Postby Flyboy » Mon Oct 26, 2020 9:28 pm

leeuwen wrote:
Mon Oct 26, 2020 8:50 pm
Is there any recommendation against higher wind foiling
for beginners? Eg for a twintip I would recommend beginners keeping below 30 knots, arguably 25 knots.

Context: I am an experienced kiter but a total beginner on the foil. I had a couple of sessions can ride left and right on my Moses onda and I wonder if I should already get and go out on say a 4m kite for 20+ kn days. My current smallest kite is a 6M Kauper XT but I can get my hands on a relatively cheap 4m SS ghost.
I wouldn't suggest a beginner TT kiter goes out in more than 20 knots ... but it does depend what you mean by a "beginner".

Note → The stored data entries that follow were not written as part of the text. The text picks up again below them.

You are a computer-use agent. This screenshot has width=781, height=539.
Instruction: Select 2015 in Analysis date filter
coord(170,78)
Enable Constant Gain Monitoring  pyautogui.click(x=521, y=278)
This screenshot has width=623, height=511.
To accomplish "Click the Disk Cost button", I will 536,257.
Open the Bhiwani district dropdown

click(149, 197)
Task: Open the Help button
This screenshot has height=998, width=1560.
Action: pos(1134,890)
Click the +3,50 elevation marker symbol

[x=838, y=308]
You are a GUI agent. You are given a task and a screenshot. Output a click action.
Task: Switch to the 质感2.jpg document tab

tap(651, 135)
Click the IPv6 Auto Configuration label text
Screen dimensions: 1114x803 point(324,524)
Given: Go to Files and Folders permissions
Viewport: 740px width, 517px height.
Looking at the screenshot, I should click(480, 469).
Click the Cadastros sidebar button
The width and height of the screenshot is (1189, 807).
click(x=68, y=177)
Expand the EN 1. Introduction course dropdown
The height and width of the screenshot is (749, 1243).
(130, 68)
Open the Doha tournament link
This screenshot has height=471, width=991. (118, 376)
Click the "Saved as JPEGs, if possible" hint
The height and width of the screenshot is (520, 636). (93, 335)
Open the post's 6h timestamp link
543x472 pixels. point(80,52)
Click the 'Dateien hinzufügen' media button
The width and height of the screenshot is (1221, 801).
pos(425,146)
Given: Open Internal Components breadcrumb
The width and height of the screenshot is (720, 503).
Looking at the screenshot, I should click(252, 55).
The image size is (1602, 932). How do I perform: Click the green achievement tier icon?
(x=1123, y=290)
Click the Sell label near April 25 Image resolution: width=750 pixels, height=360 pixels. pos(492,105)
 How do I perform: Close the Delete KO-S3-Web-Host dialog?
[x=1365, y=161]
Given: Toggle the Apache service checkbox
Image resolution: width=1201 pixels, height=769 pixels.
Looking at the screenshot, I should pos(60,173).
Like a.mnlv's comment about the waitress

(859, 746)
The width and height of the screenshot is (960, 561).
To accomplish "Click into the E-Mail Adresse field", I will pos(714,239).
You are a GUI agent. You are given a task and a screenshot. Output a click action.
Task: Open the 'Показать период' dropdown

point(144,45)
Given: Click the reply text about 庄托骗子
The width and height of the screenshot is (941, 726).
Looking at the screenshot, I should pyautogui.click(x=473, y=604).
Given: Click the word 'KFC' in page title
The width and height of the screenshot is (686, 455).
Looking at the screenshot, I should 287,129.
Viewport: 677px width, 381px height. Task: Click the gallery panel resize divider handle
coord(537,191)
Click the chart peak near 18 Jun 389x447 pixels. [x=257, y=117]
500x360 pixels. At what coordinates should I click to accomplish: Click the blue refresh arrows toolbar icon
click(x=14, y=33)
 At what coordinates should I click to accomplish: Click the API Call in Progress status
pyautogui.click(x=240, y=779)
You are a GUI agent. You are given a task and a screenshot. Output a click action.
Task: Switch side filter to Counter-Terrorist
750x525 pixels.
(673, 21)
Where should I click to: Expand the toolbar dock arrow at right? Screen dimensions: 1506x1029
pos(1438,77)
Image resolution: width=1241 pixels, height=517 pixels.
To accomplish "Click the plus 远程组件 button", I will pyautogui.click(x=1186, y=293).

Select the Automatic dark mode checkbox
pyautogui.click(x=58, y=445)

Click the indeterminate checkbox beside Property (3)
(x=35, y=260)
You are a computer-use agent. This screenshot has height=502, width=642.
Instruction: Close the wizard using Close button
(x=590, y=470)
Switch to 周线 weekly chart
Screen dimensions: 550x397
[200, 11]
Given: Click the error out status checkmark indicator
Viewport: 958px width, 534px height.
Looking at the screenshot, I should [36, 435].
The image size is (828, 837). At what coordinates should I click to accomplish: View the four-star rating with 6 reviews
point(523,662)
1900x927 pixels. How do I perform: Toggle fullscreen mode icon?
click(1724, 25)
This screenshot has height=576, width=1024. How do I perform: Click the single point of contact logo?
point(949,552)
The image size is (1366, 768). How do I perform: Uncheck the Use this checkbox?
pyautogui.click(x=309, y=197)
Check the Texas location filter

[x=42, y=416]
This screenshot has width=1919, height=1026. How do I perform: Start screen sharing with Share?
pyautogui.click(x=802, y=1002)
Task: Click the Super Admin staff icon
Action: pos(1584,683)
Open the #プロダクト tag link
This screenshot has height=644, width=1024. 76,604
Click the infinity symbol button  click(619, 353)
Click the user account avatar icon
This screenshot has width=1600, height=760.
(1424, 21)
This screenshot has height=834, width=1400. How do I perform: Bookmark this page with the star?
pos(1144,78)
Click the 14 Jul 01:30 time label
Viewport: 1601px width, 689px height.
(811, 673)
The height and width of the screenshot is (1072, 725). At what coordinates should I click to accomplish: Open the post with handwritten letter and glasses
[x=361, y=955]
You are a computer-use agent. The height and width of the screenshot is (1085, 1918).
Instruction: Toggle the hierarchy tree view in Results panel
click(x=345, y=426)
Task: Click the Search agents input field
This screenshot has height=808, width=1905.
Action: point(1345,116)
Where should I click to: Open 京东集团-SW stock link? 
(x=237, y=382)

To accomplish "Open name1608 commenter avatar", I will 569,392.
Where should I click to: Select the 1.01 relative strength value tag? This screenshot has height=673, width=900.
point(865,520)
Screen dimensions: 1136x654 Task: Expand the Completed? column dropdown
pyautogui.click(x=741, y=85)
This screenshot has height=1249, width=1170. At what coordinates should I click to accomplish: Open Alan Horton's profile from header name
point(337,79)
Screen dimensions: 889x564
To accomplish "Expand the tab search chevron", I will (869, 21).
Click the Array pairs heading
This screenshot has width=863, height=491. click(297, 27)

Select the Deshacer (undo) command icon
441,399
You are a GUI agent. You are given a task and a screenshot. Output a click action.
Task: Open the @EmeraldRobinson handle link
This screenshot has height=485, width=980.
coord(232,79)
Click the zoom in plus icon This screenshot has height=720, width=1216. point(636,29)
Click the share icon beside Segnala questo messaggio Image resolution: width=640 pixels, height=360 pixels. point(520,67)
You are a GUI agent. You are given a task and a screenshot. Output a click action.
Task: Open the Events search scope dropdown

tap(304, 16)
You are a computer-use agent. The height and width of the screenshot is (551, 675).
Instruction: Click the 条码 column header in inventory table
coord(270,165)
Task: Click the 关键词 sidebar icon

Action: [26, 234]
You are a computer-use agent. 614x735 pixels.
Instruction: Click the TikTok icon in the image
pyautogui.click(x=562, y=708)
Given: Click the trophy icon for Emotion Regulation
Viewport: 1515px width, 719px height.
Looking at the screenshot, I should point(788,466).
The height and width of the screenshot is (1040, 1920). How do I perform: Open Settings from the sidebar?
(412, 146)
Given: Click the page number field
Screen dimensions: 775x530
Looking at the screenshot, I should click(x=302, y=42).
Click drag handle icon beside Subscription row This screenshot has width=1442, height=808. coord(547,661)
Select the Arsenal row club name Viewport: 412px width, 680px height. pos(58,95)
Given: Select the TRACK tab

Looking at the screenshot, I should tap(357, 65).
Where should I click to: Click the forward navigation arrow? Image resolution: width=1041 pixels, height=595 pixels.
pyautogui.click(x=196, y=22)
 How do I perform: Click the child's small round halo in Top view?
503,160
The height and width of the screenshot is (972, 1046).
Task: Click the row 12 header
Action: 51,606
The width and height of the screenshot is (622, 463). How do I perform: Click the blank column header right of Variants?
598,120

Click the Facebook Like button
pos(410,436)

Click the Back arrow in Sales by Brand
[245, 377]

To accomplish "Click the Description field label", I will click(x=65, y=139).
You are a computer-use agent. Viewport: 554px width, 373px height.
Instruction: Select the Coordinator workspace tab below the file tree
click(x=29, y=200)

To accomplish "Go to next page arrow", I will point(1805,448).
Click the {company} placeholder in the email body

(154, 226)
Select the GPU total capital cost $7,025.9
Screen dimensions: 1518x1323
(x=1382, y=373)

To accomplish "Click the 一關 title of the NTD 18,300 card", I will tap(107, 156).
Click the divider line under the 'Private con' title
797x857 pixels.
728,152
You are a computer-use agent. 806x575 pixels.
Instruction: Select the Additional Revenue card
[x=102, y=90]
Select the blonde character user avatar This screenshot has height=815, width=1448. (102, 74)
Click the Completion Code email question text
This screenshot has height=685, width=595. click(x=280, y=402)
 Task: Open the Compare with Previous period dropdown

In general, foiling gets trickier as the wind gets stronger because the water gets rougher. You want to be comfortably balanced on the foil - water starting, riding & gybing - before you attempt choppy/wavy water, so unless you have pretty flat water available it may take you a while before you're ready to foil in stronger winds. However, you're still likely to be on a relatively small kite, so you're not actually "overpowered". It is one of things that makes foiling "safer". Yes, you can hit the foil or have it hit you, you can wrap your lines around the foil (I hate when that happens), but you're not going to be too powered up which gives you a safety margin. I'm using a 6m kite on the foil when a TT rider would be using a 12m (or even bigger).

6m is the size I have used the most for foiling. For me it covers a range from about 12 knots up to about 18 knots, with the sweet spot in the middle of that range.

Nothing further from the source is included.